Un 66% de los ciudadanos creen que la distribución de la riqueza es injusta, y los datos les dan la razón.
La particularidad de EE UU radica en que ese pesimismo es mucho más destructivo en un país, como este, basado en la iniciativa individual y la confianza del ciudadano en su sociedad. Los sistemas europeos, en alguna medida, funcionan por encima del ciudadano. Aquí, el éxito del país está esencialmente vinculado al éxito de sus individuos, léase Steve Jobs. El optimismo es la principal fuerza motriz de una economía cuyas dos terceras partes dependen del consumo privado, una actividad que está íntimamente relacionada con la confianza en el futuro, es decir, con el optimismo.
Los norteamericanos no encuentran muchas razones para ser optimistas. Un 66% creen que la distribución de la riqueza es injusta, y los datos les dan la razón. Un informe de la Oficina del Presupuesto del Congreso, la institución más respetada del país en materia económica, certificaba el miércoles que, tal como dicen en Ocupa Wall Street, el 1% de la población ha doblado sus ingresos en los últimos 30 años, mientras que la quinta parte más pobre los ha aumentado en un 18%.
Sin embargo, la injusticia distributiva no explica todo el abatimiento actual. De hecho, ese desequilibrio se viene produciendo desde Ronald Reagan y su famosa política del goteo, y solo ahora aparece como un inconveniente en una nación en la que hacer dinero, cuanto más mejor, nunca ha sido pecado. Ese problema ha ascendido en la lista de reivindicaciones ciudadanas en la medida en que han crecido también otros que atormentan y desmoralizan a las familias, problemas como el desempleo, los desahucios de viviendas y las deudas por estudios, que desalientan a millones de jóvenes en un terreno que es esencial para el futuro.
Sobre esos tres asuntos está ofreciendo propuestas estos días el presidente Obama. Ha presentado un plan de inversión pública para estimular la economía, otro para la refinanciación más favorable de las hipotecas y uno más, este miércoles, para reducir los pagos que los estudiantes tienen que desembolsar por sus matrículas, que suelen prolongarse durante muchos años. Todos ellos son planes que han recibido mayormente elogios entre los especialistas y que recogen ideas que en el pasado han sostenido tanto demócratas como republicanos. Pero difícilmente esos planes van a resolver los problemas porque, desgraciadamente, su autor, Obama, es hoy parte del problema.

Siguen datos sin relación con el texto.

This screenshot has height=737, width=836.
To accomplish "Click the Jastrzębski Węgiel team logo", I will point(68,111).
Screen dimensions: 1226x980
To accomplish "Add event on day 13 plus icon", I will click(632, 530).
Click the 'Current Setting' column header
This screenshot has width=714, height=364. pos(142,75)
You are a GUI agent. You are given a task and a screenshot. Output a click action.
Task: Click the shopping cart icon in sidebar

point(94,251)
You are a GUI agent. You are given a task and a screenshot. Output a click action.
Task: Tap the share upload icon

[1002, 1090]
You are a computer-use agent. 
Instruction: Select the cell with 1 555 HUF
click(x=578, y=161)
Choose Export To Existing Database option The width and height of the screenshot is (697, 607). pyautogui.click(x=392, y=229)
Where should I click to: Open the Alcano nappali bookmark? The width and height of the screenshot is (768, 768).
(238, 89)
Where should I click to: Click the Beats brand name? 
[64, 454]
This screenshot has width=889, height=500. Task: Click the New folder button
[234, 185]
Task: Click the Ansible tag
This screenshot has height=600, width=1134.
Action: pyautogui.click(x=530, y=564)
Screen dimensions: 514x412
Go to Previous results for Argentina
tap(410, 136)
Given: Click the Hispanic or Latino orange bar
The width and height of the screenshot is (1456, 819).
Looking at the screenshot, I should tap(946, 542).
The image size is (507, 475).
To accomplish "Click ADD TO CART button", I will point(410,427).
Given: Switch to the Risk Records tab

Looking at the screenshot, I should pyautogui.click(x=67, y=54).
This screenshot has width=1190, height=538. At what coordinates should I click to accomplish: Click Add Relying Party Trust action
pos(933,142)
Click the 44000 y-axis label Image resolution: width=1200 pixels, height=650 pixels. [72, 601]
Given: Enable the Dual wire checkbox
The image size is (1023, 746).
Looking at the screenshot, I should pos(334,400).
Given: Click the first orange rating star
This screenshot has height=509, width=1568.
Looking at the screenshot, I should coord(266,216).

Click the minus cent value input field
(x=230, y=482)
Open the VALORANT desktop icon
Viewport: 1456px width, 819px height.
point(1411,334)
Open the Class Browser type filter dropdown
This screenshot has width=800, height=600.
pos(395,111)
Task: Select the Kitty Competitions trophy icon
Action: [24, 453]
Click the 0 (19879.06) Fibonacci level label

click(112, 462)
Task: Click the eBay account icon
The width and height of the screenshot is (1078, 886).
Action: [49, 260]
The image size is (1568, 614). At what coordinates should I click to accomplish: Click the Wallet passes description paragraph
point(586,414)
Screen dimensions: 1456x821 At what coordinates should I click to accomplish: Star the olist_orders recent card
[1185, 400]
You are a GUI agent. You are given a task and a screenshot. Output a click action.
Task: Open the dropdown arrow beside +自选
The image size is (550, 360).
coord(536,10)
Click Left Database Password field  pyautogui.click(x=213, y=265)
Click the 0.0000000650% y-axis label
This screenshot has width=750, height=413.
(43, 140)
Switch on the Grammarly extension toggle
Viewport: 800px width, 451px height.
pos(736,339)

Esta es la tercera pata de la crisis de confianza en EE UU, la decepción por la situación política. Decepción, primero, con la gestión de Obama, quien siendo todavía apreciablemente respaldado, no ha traído el gigantesco cambio que parecía anunciarse.
El carácter de los estadounidenses se ha envenenado en estos tiempos. Por primera vez en su historia reaccionan con complejos ante un competidor: China. En los años ochenta y noventa del siglo pasado estaban preocupados por la competencia de Japón, pero aquello resultó un revulsivo. Ahora están asustados ante el ascenso de sus rivales, y, tanto en la derecha como en la izquierda, claman por más proteccionismo y más aislacionismo, la dirección contraria al instinto natural de este país.